▸ TASK REQUIREMENTS: Write out all the data again, exactly.

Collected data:
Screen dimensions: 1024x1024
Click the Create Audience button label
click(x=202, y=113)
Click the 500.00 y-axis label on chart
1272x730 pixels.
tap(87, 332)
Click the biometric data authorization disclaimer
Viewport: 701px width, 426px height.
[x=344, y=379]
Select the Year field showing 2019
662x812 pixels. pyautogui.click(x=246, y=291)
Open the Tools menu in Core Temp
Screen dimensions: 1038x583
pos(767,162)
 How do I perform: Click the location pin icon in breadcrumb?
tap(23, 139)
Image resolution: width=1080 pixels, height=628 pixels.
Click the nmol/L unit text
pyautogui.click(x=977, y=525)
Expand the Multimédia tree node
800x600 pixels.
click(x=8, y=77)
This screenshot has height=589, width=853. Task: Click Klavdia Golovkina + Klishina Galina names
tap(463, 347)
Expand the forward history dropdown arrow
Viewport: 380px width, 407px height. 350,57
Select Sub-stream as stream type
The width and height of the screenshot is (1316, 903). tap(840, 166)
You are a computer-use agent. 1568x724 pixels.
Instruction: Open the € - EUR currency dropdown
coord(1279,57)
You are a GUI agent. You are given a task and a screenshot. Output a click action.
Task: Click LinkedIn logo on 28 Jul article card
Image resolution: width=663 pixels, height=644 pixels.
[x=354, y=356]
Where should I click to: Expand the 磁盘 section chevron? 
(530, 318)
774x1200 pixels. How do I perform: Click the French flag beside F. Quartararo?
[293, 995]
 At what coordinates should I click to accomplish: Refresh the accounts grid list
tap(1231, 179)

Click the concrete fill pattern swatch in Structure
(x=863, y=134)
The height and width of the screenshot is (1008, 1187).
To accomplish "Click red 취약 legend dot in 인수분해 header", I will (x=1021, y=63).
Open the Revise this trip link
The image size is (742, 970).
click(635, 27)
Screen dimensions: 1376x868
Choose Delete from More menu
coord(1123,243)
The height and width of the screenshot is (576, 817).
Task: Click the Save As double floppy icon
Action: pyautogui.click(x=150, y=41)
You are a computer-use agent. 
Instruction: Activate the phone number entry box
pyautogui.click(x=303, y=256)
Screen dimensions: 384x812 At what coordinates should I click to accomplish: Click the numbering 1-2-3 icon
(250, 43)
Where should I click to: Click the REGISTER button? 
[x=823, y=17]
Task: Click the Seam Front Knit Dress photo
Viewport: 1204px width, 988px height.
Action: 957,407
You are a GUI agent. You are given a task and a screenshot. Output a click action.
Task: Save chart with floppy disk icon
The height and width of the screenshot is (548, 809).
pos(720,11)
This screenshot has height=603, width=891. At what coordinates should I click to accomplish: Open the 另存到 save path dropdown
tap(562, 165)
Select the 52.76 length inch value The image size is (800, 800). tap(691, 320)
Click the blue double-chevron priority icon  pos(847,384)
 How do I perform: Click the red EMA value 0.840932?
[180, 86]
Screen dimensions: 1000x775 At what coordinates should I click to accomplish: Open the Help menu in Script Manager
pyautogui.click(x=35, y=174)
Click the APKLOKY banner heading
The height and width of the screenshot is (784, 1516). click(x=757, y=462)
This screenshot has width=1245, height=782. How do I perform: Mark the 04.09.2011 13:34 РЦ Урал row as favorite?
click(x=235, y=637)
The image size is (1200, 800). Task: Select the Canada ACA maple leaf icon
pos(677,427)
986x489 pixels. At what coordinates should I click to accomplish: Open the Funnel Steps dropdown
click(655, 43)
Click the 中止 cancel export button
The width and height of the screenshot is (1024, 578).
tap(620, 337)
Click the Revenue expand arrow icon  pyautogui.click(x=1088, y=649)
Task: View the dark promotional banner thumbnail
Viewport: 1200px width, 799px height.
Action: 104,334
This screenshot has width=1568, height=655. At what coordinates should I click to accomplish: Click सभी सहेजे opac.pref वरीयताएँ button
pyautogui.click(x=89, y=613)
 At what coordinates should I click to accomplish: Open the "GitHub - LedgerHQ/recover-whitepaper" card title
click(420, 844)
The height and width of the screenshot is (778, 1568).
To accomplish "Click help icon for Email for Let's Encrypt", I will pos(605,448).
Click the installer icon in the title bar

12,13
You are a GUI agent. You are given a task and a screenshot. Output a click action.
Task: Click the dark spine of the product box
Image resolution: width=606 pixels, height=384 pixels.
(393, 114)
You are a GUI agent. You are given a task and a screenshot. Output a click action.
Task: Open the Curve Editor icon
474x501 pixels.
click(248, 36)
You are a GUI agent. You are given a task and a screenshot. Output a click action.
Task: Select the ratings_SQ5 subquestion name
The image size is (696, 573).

▸ TASK SOLUTION:
Screen dimensions: 1024x1024
Click the Create Audience button label
click(x=202, y=113)
Click the 500.00 y-axis label on chart
1272x730 pixels.
tap(87, 332)
Click the biometric data authorization disclaimer
Viewport: 701px width, 426px height.
[x=344, y=379]
Select the Year field showing 2019
662x812 pixels. pyautogui.click(x=246, y=291)
Open the Tools menu in Core Temp
Screen dimensions: 1038x583
pos(767,162)
 How do I perform: Click the location pin icon in breadcrumb?
tap(23, 139)
Image resolution: width=1080 pixels, height=628 pixels.
Click the nmol/L unit text
pyautogui.click(x=977, y=525)
Expand the Multimédia tree node
800x600 pixels.
click(x=8, y=77)
This screenshot has height=589, width=853. Task: Click Klavdia Golovkina + Klishina Galina names
tap(463, 347)
Expand the forward history dropdown arrow
Viewport: 380px width, 407px height. 350,57
Select Sub-stream as stream type
The width and height of the screenshot is (1316, 903). tap(840, 166)
You are a computer-use agent. 1568x724 pixels.
Instruction: Open the € - EUR currency dropdown
coord(1279,57)
You are a GUI agent. You are given a task and a screenshot. Output a click action.
Task: Click LinkedIn logo on 28 Jul article card
Image resolution: width=663 pixels, height=644 pixels.
[x=354, y=356]
Where should I click to: Expand the 磁盘 section chevron? 
(530, 318)
774x1200 pixels. How do I perform: Click the French flag beside F. Quartararo?
[293, 995]
 At what coordinates should I click to accomplish: Refresh the accounts grid list
tap(1231, 179)

Click the concrete fill pattern swatch in Structure
(x=863, y=134)
The height and width of the screenshot is (1008, 1187).
To accomplish "Click red 취약 legend dot in 인수분해 header", I will (x=1021, y=63).
Open the Revise this trip link
The image size is (742, 970).
click(635, 27)
Screen dimensions: 1376x868
Choose Delete from More menu
coord(1123,243)
The height and width of the screenshot is (576, 817).
Task: Click the Save As double floppy icon
Action: pyautogui.click(x=150, y=41)
You are a computer-use agent. 
Instruction: Activate the phone number entry box
pyautogui.click(x=303, y=256)
Screen dimensions: 384x812 At what coordinates should I click to accomplish: Click the numbering 1-2-3 icon
(250, 43)
Where should I click to: Click the REGISTER button? 
[x=823, y=17]
Task: Click the Seam Front Knit Dress photo
Viewport: 1204px width, 988px height.
Action: 957,407
You are a GUI agent. You are given a task and a screenshot. Output a click action.
Task: Save chart with floppy disk icon
The height and width of the screenshot is (548, 809).
pos(720,11)
This screenshot has height=603, width=891. At what coordinates should I click to accomplish: Open the 另存到 save path dropdown
tap(562, 165)
Select the 52.76 length inch value The image size is (800, 800). tap(691, 320)
Click the blue double-chevron priority icon  pos(847,384)
 How do I perform: Click the red EMA value 0.840932?
[180, 86]
Screen dimensions: 1000x775 At what coordinates should I click to accomplish: Open the Help menu in Script Manager
pyautogui.click(x=35, y=174)
Click the APKLOKY banner heading
The height and width of the screenshot is (784, 1516). click(x=757, y=462)
This screenshot has width=1245, height=782. How do I perform: Mark the 04.09.2011 13:34 РЦ Урал row as favorite?
click(x=235, y=637)
The image size is (1200, 800). Task: Select the Canada ACA maple leaf icon
pos(677,427)
986x489 pixels. At what coordinates should I click to accomplish: Open the Funnel Steps dropdown
click(655, 43)
Click the 中止 cancel export button
The width and height of the screenshot is (1024, 578).
tap(620, 337)
Click the Revenue expand arrow icon  pyautogui.click(x=1088, y=649)
Task: View the dark promotional banner thumbnail
Viewport: 1200px width, 799px height.
Action: 104,334
This screenshot has width=1568, height=655. At what coordinates should I click to accomplish: Click सभी सहेजे opac.pref वरीयताएँ button
pyautogui.click(x=89, y=613)
 At what coordinates should I click to accomplish: Open the "GitHub - LedgerHQ/recover-whitepaper" card title
click(420, 844)
The height and width of the screenshot is (778, 1568).
To accomplish "Click help icon for Email for Let's Encrypt", I will pos(605,448).
Click the installer icon in the title bar

12,13
You are a GUI agent. You are given a task and a screenshot. Output a click action.
Task: Click the dark spine of the product box
Image resolution: width=606 pixels, height=384 pixels.
(393, 114)
You are a GUI agent. You are given a task and a screenshot. Output a click action.
Task: Open the Curve Editor icon
474x501 pixels.
click(248, 36)
You are a GUI agent. You are given a task and a screenshot. Output a click action.
Task: Select the ratings_SQ5 subquestion name
The image size is (696, 573).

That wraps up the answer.